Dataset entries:
⁂

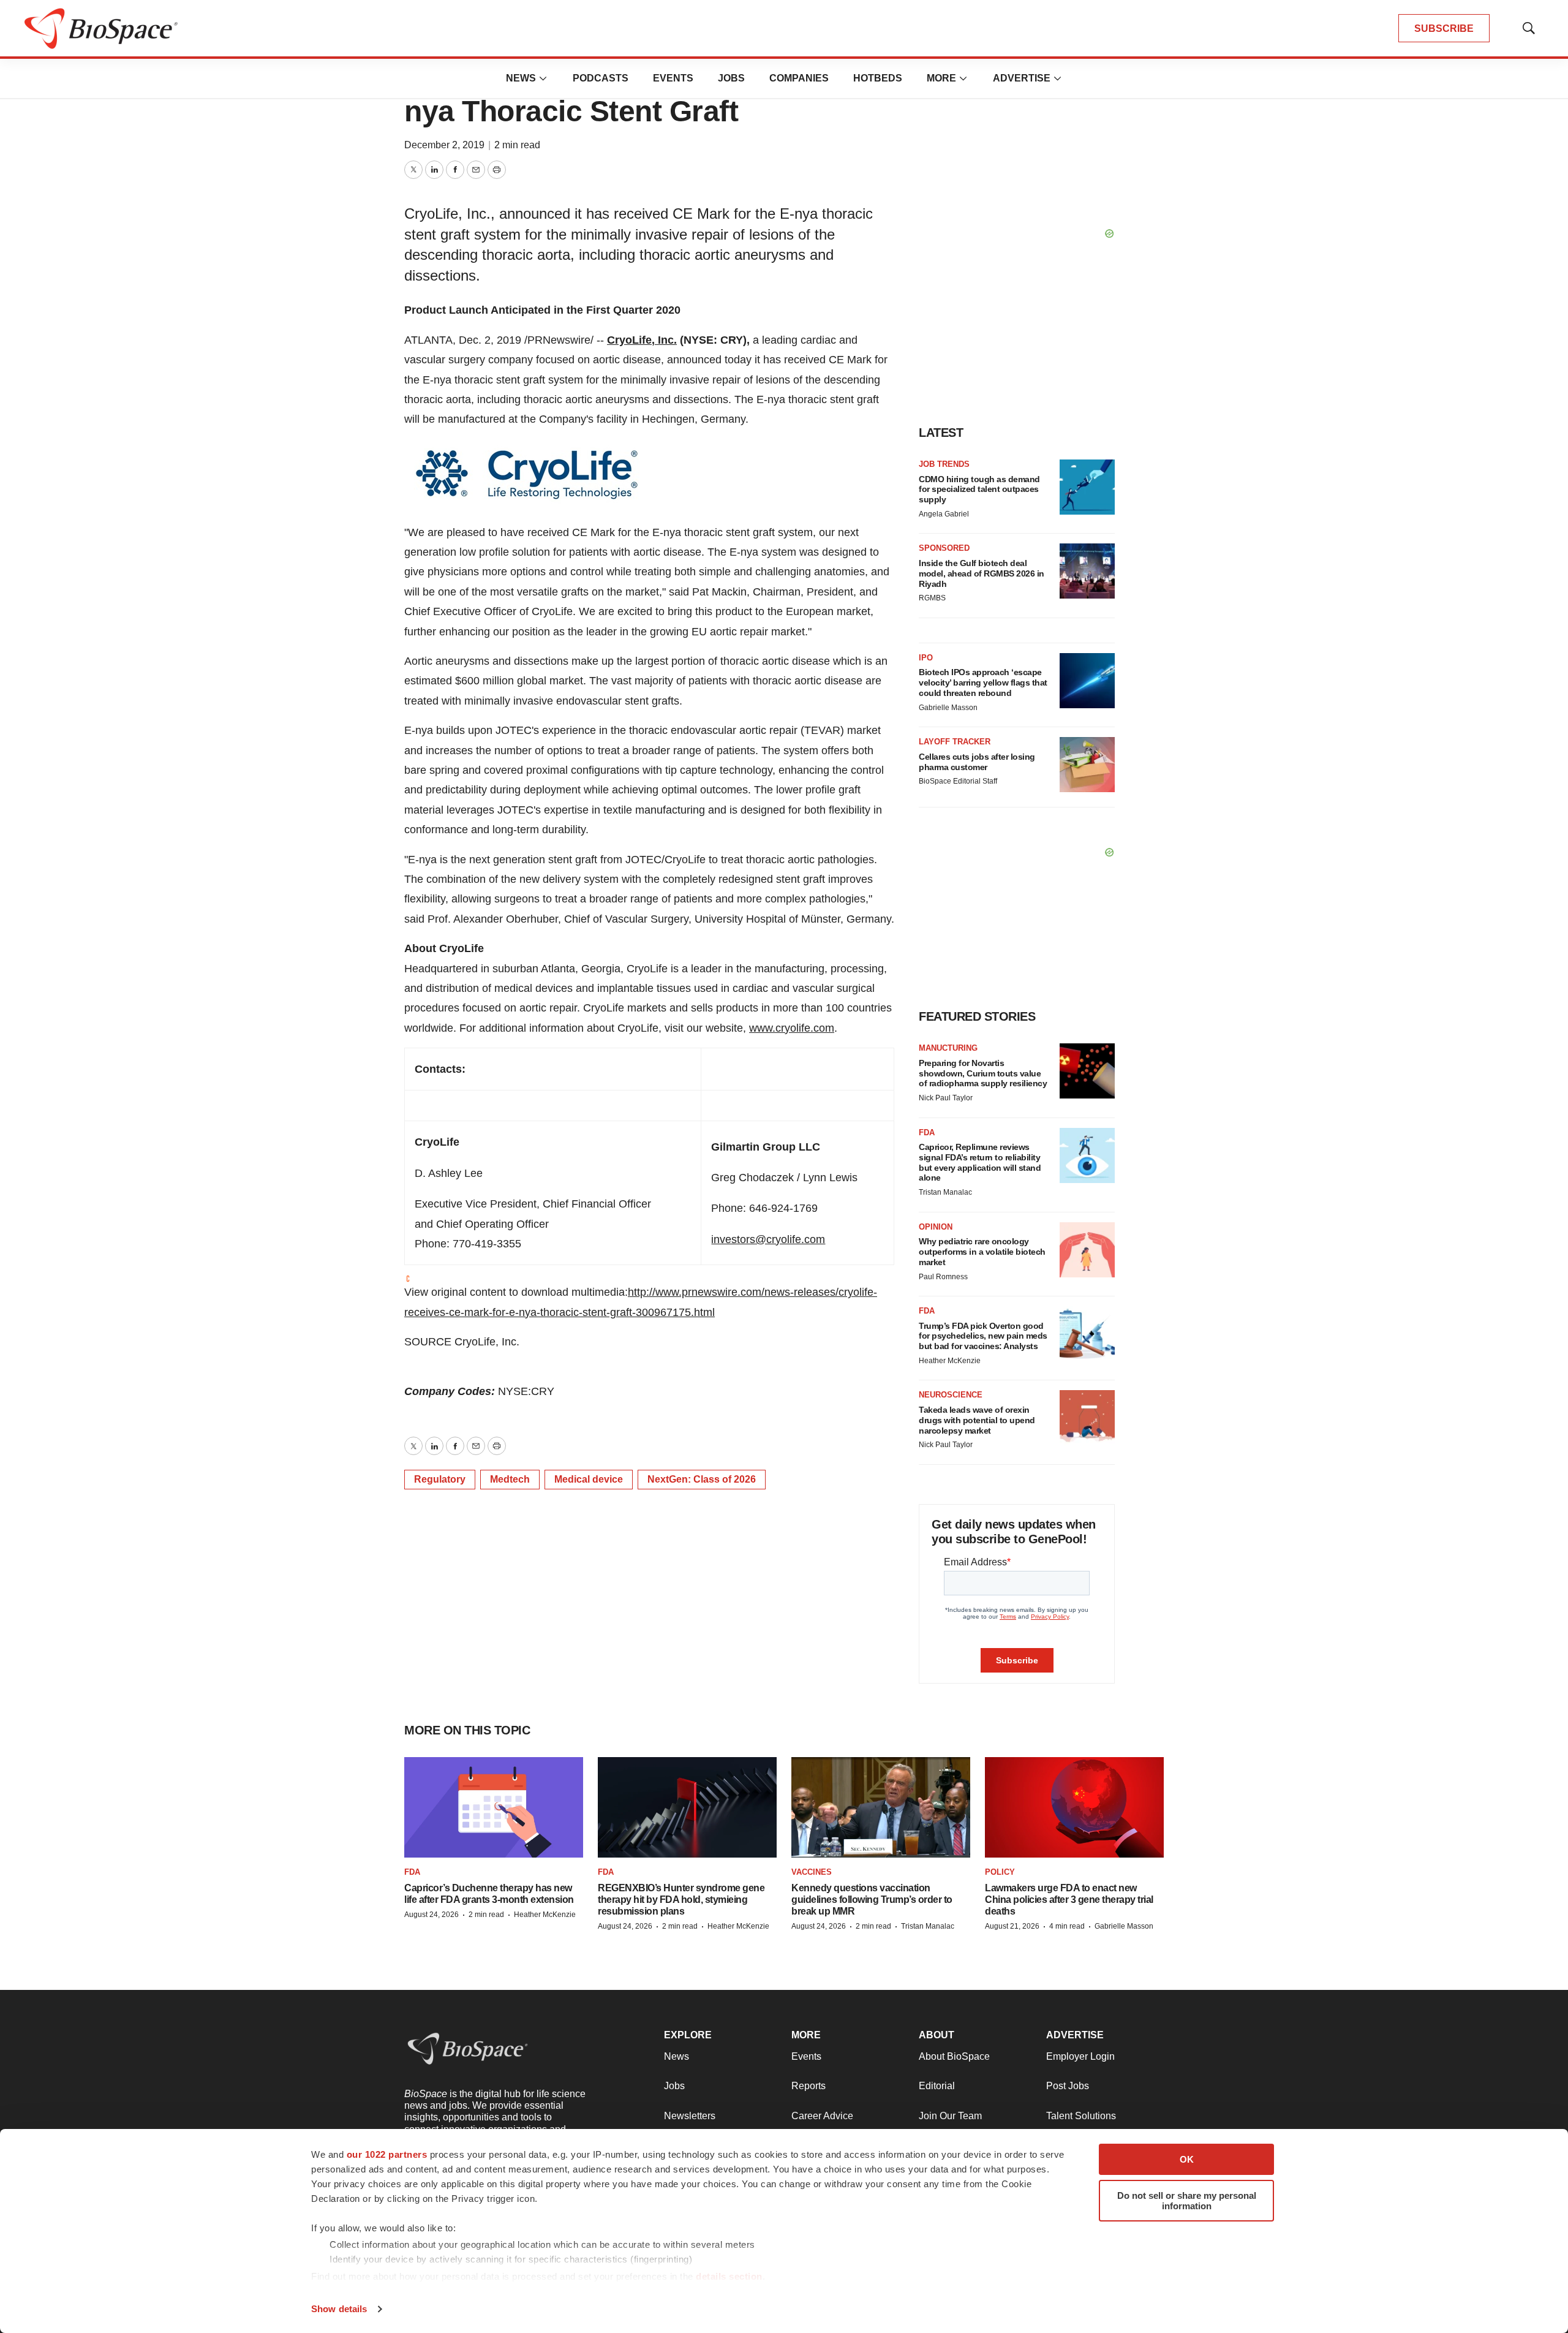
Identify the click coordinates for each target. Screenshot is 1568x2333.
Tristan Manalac (945, 1192)
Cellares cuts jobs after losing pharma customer (977, 762)
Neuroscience (950, 1394)
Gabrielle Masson (948, 707)
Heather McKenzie (950, 1360)
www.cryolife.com (791, 1028)
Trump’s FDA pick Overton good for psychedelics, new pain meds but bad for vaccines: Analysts (983, 1336)
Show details (339, 2309)
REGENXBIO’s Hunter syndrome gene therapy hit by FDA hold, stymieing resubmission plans (681, 1899)
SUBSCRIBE (1444, 28)
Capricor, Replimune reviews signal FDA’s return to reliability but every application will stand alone (980, 1162)
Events (673, 78)
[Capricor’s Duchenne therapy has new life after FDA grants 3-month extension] (493, 1807)
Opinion (935, 1226)
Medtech (510, 1479)
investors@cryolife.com (768, 1239)
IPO (926, 657)
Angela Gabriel (944, 514)
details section (729, 2276)
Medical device (588, 1479)
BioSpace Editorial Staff (958, 781)
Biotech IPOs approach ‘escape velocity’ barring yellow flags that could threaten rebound (983, 682)
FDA (927, 1132)
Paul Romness (943, 1276)
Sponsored (944, 548)
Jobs (731, 78)
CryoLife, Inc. (642, 340)
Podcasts (600, 78)
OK (1187, 2159)
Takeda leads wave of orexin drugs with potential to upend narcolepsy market (977, 1420)
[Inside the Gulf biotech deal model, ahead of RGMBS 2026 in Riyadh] (1087, 571)
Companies (799, 78)
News (521, 78)
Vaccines (811, 1872)
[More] (543, 78)
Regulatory (440, 1479)
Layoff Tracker (954, 741)
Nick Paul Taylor (946, 1098)
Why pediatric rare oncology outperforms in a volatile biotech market (982, 1251)
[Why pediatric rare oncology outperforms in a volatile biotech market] (1087, 1249)
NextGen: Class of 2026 (701, 1479)
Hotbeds (877, 78)
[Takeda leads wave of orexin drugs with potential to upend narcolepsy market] (1087, 1417)
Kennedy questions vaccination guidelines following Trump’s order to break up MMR (871, 1899)
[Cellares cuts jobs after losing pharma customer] (1087, 764)
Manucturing (948, 1048)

⁂

▶ [Your goal]:
Your copy must reproduce the entries above in full, without their pictures.

▶ [Task solution]:
Identify the click coordinates for each target. Screenshot is 1568x2333.
Tristan Manalac (945, 1192)
Cellares cuts jobs after losing pharma customer (977, 762)
Neuroscience (950, 1394)
Gabrielle Masson (948, 707)
Heather McKenzie (950, 1360)
www.cryolife.com (791, 1028)
Trump’s FDA pick Overton good for psychedelics, new pain meds but bad for vaccines: Analysts (983, 1336)
Show details (339, 2309)
REGENXBIO’s Hunter syndrome gene therapy hit by FDA hold, stymieing resubmission plans (681, 1899)
SUBSCRIBE (1444, 28)
Capricor, Replimune reviews signal FDA’s return to reliability but every application will stand alone (980, 1162)
Events (673, 78)
[Capricor’s Duchenne therapy has new life after FDA grants 3-month extension] (493, 1807)
Opinion (935, 1226)
Medtech (510, 1479)
investors@cryolife.com (768, 1239)
IPO (926, 657)
Angela Gabriel (944, 514)
details section (729, 2276)
Medical device (588, 1479)
BioSpace Editorial Staff (958, 781)
Biotech IPOs approach ‘escape velocity’ barring yellow flags that could threaten rebound (983, 682)
FDA (927, 1132)
Paul Romness (943, 1276)
Sponsored (944, 548)
Jobs (731, 78)
CryoLife, Inc. (642, 340)
Podcasts (600, 78)
OK (1187, 2159)
Takeda leads wave of orexin drugs with potential to upend narcolepsy market (977, 1420)
[Inside the Gulf biotech deal model, ahead of RGMBS 2026 in Riyadh] (1087, 571)
Companies (799, 78)
News (521, 78)
Vaccines (811, 1872)
[More] (543, 78)
Regulatory (440, 1479)
Layoff Tracker (954, 741)
Nick Paul Taylor (946, 1098)
Why pediatric rare oncology outperforms in a volatile biotech market (982, 1251)
[Why pediatric rare oncology outperforms in a volatile biotech market] (1087, 1249)
NextGen: Class of 2026 (701, 1479)
Hotbeds (877, 78)
[Takeda leads wave of orexin drugs with potential to upend narcolepsy market] (1087, 1417)
Kennedy questions vaccination guidelines following Trump’s order to break up MMR (871, 1899)
[Cellares cuts jobs after losing pharma customer] (1087, 764)
Manucturing (948, 1048)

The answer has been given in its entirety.